Depends on the POV you're considering.

From the POV of the carriers it's a very, very bad thing as it's going to eat into their money and their control. For some manufacturers it's not a good thing as they build handsets for carriers who may not want handsets built specifically for them once they're "nothing but dumb pipes".

For pretty much everybody else, it'll be a great day.

1 comments

>For some manufacturers it's not a good thing as they build handsets for carriers who may not want handsets built specifically for them once they're "nothing but dumb pipes".

I think manufacturers are very pissed at having to make a different model for each carrier or make slight changes in the design and naming for each carrier.

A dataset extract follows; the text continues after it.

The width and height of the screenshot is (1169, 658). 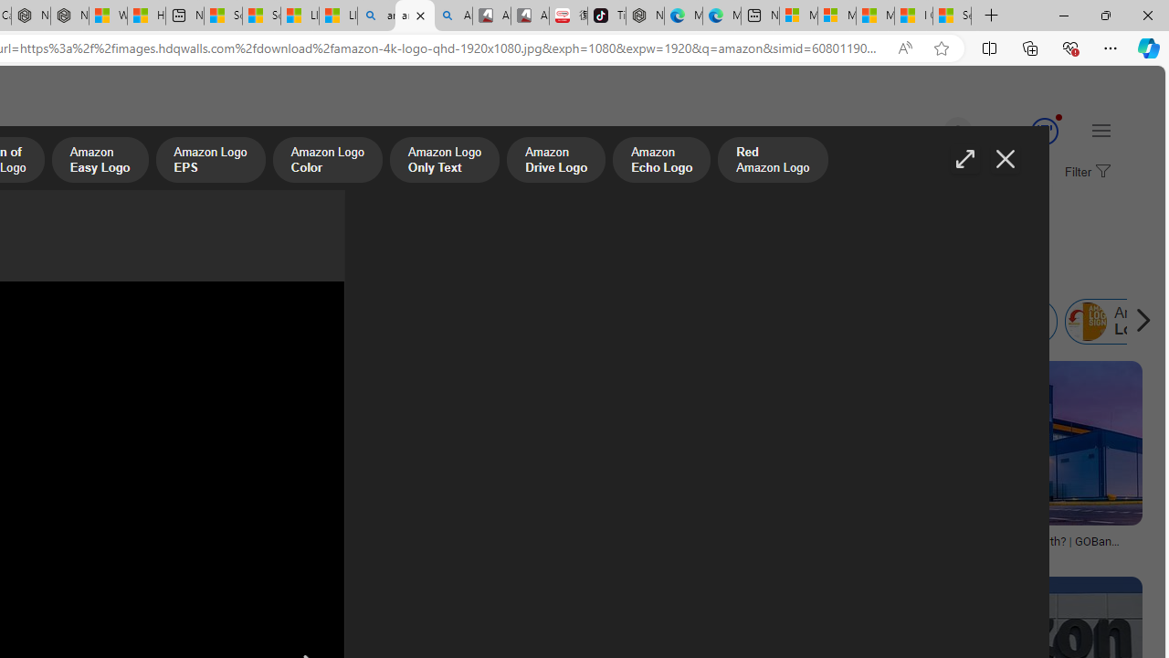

This is the reason that Nokia stopped dealing with carriers and went the unlocked route a few years before having to eat crow and get back into bed with the carriers this year.

The manufacturers would be very happy to make one model and be able to sell it on multiple carriers with consistent naming.

> I think manufacturers are very pissed at having to make a different model for each carrier or make slight changes in the design and naming for each carrier.

I'm guessing that depends on the carrier, Nokia had power and brand name but HTC was founded as a strict ODM.

The advantage is that you get money to build the phone (to specs, and usually shitty, but still build it) and are cushioned from device failure: currently, carriers want many devices in their portfolio (even if most barely sell).